In this work, theoretical analysis of shear-horizontal vibrations of crystal plates under lateral electric field excitation (LFE) without and with a fluid layer is presented. A crystal plate with separated electrodes under thickness electric field excitation (TFE) in contact with a fluid layer is also analyzed.
We have started with analyzing the coupled face-shear (FS) and thickness-twist (TT) motions of piezoelectric plates with lateral electric fields, using the Mindlin's first-order theory of piezoelectric plates. Solutions for propagating waves, and for free and electrically-forced vibrations are obtained, leading to basic vibration characteristics for resonator applications including dispersion relations, frequency spectra, and motional capacitance. Numerical results are presented for AT-cut quartz plates.
We have then studied the coupled face-shear (FS) and thickness-twist (TT) motions of a piezoelectric plate with mass layers on the central parts of the plate surfaces, driven by a lateral electric field.

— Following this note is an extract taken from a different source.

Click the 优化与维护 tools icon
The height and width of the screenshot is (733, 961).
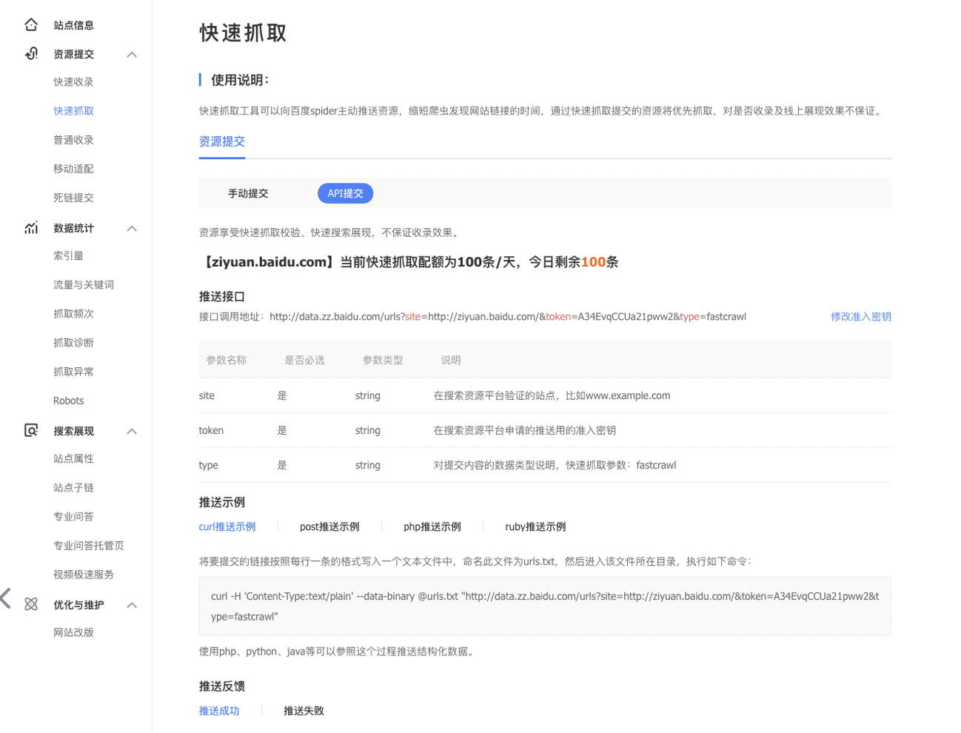coord(30,605)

An analytical solution is obtained. Numerical results are presented for an AT-cut quartz plate, including the motional capacitance of the plate as a resonator and vibration modes trapped under the mass layers in the central portion of the plate. The relationship between the dimensions of the mass layers and the number of trapped modes is examined.
We have studied the thickness-shear vibration of a rotated Y-cut quartz crystal plate whose one surface is in contact with a fluid layer. In this study, two configurations are considered. For the first configuration, we have analyzed the plate vibrations driven by a lateral electric field, using both the theory of piezoelectricity and the theory of Newtonian fluids. The solutions for both free and forced vibrations are obtained. Approximate expressions for the frequency shifts in the crystal plate due to the fluid are presented. The admittance of the structure is also calculated. The results illustrate the impacts of the thickness, the density and the viscosity of the fluid layer on the frequency shifts in the plate. In the second configuration, the fluid is under an electrode separated from the crystal plate and the driving electric field is in the plate thickness direction. This configuration qualitatively describes the effect of the liquid permittivity on the frequency shifts in a real LFE liquid sensor.

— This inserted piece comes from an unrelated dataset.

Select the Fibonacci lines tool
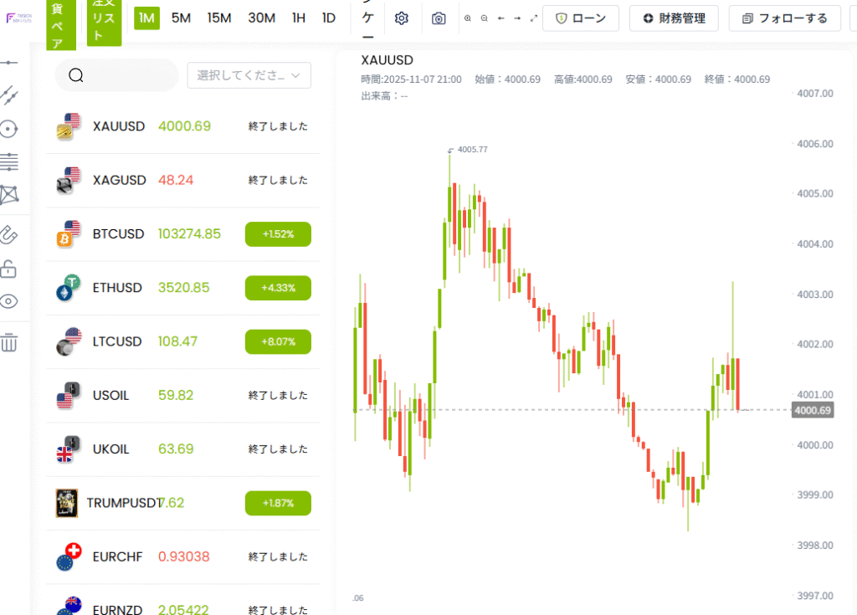 [9, 162]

Finally, I studied the propagation of shear-horizontal waves in a piezoelectric plate in contact with a fluid layer as an acoustic wave sensor for measuring fluid viscosity or density. Mindlin's first-order theory of piezoelectric plates and the theory of Newtonian fluids are used. Two kinds of fluid layers are considered. One is with finite thickness, and the other is semi-infinite. Approximate dispersion relations for long face-shear and thickness-twist waves are given analytically. In the first one, numerical results only show the effects of the fluid on wave characteristics. In the other, numerical results showing the effects of the fluid and the piezoelectric coupling in the plate on wave characteristics are presented.